In the entries that follow, find every line containing "Management" and copy it.

SOURCE DATA Start Marker

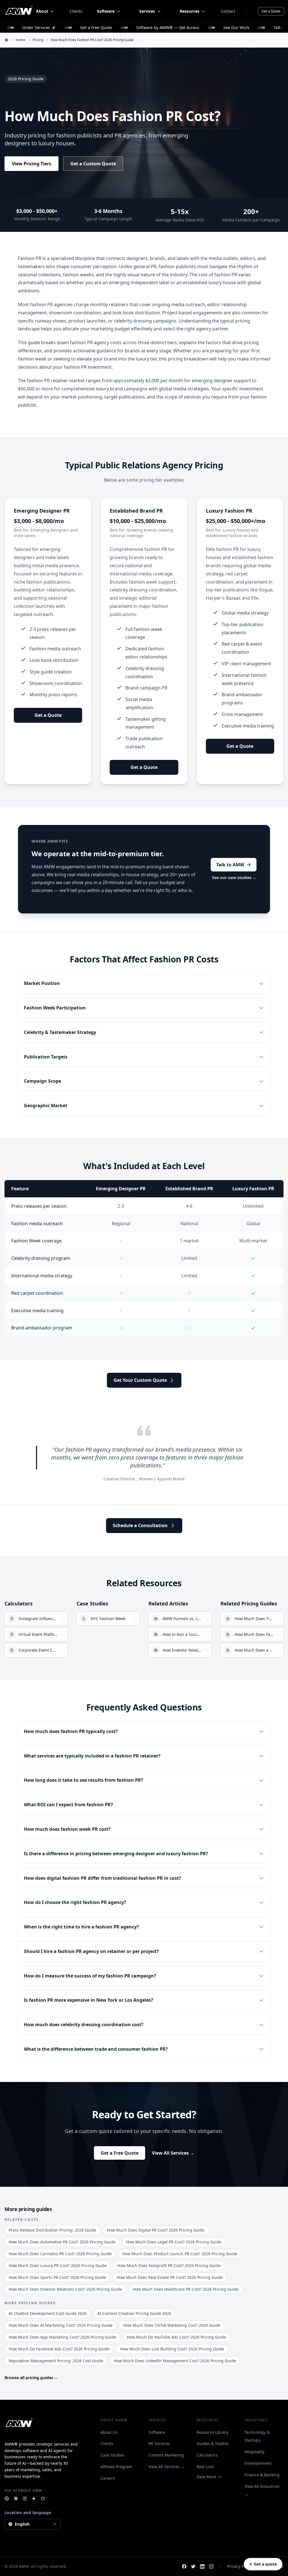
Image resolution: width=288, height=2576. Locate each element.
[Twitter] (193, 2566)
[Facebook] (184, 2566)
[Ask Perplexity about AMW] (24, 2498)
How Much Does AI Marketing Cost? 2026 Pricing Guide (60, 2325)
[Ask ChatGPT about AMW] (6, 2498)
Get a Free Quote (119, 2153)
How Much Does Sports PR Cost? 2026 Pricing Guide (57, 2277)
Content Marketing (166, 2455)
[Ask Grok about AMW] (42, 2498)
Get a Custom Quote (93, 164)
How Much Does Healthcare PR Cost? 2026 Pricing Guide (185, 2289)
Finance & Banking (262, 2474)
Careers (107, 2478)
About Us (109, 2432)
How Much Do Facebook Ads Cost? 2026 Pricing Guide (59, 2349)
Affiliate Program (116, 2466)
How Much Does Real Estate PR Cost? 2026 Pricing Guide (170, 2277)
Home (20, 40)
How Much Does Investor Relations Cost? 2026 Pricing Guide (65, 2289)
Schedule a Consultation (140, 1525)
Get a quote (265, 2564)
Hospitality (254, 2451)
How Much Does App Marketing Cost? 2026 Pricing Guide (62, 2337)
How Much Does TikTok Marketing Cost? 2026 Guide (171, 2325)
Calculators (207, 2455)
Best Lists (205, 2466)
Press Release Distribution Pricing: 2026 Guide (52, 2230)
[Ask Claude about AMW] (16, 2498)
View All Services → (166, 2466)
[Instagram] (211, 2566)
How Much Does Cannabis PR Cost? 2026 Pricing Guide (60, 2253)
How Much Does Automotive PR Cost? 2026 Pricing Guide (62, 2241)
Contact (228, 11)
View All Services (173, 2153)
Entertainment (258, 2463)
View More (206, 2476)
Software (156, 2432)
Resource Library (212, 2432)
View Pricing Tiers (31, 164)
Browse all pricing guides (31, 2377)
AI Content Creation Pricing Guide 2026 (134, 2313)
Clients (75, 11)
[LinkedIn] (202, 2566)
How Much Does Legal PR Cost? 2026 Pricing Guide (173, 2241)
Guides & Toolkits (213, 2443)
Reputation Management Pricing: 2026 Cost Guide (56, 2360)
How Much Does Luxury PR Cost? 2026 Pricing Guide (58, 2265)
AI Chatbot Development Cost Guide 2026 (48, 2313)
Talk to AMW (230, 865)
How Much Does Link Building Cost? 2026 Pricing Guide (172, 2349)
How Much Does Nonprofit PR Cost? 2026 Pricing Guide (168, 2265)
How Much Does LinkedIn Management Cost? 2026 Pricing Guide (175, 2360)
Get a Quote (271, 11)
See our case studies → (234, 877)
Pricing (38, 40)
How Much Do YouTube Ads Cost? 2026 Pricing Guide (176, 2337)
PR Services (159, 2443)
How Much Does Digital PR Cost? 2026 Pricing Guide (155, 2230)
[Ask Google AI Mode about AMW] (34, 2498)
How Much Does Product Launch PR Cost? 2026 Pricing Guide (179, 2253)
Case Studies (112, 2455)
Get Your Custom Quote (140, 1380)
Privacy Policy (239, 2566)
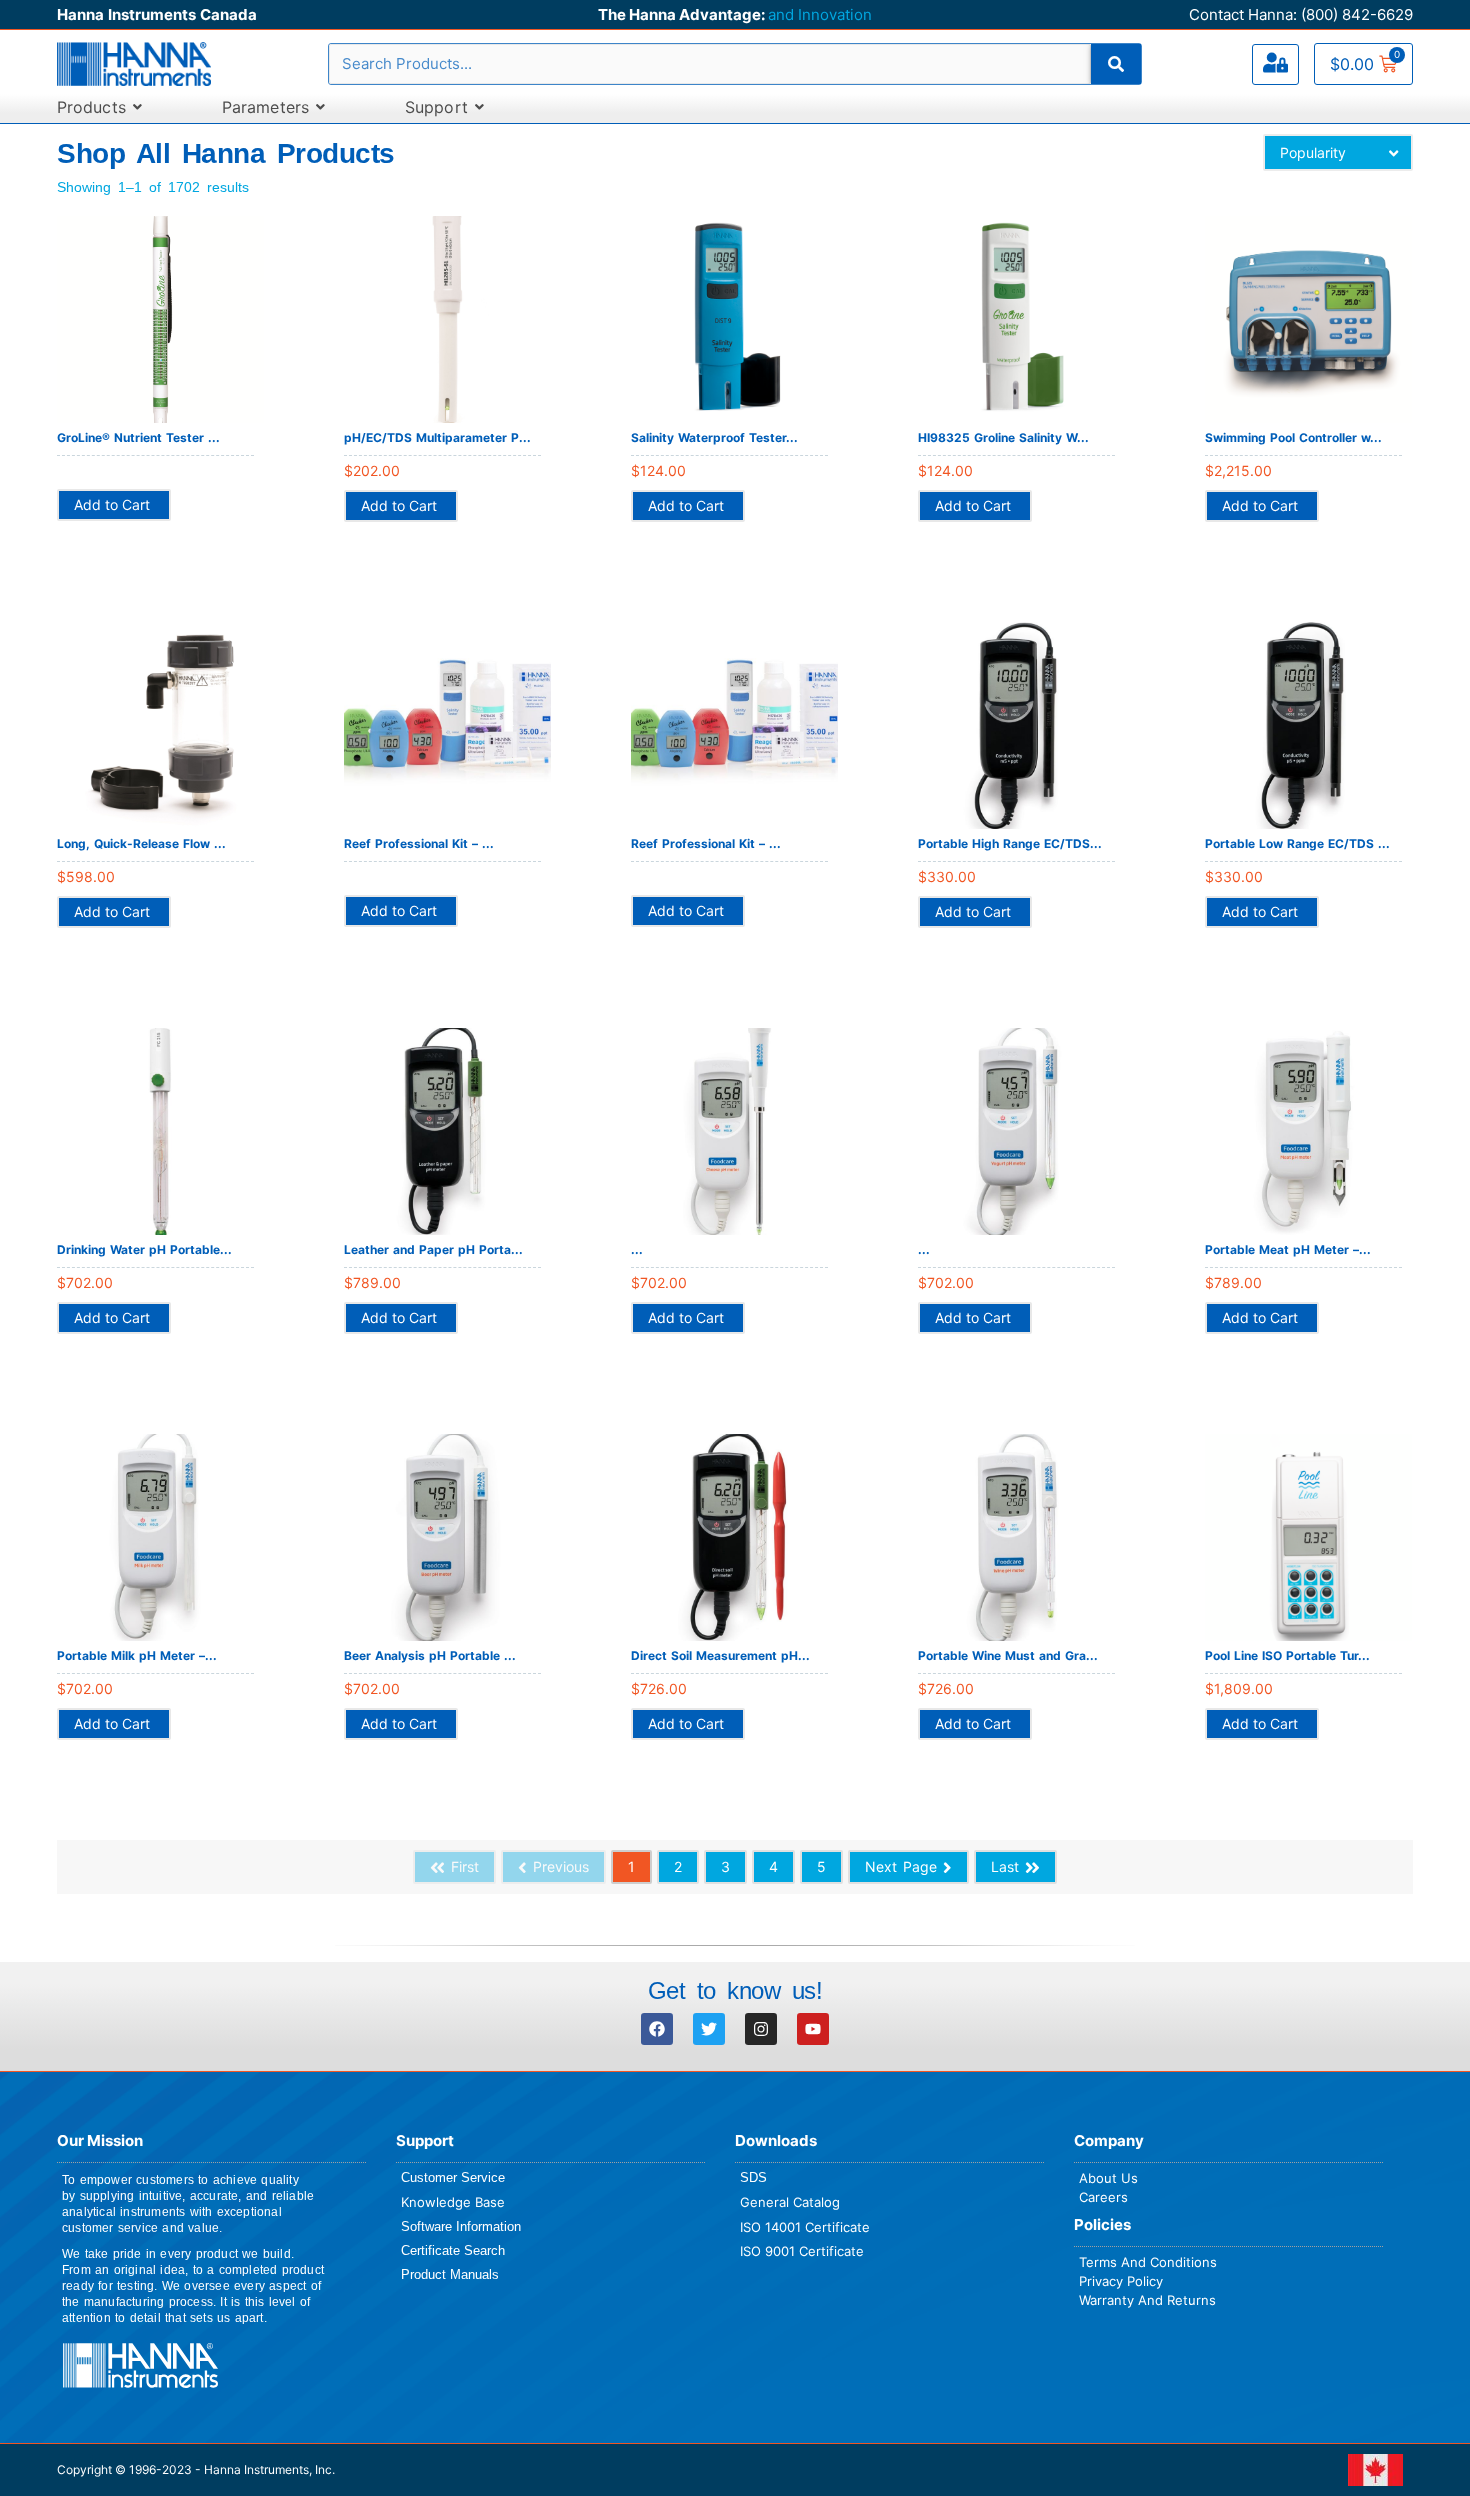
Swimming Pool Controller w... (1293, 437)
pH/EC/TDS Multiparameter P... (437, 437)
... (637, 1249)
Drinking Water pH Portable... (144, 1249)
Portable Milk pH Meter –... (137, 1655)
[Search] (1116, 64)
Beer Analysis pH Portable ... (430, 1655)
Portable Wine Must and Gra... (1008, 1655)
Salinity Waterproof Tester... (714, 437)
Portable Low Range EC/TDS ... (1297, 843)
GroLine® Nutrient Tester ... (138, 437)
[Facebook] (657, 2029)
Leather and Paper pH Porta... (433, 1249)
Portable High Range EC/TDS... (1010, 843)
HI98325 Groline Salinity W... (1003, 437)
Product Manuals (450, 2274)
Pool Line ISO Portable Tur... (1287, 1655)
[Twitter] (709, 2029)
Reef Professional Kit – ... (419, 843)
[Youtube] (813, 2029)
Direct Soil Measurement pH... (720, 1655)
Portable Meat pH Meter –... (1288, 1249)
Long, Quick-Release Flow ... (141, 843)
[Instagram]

SOURCE DATA End Marker

• _EXPECTED ANSWER_
Reputation Management Pricing: 2026 Cost Guide (56, 2360)
How Much Does LinkedIn Management Cost? 2026 Pricing Guide (175, 2360)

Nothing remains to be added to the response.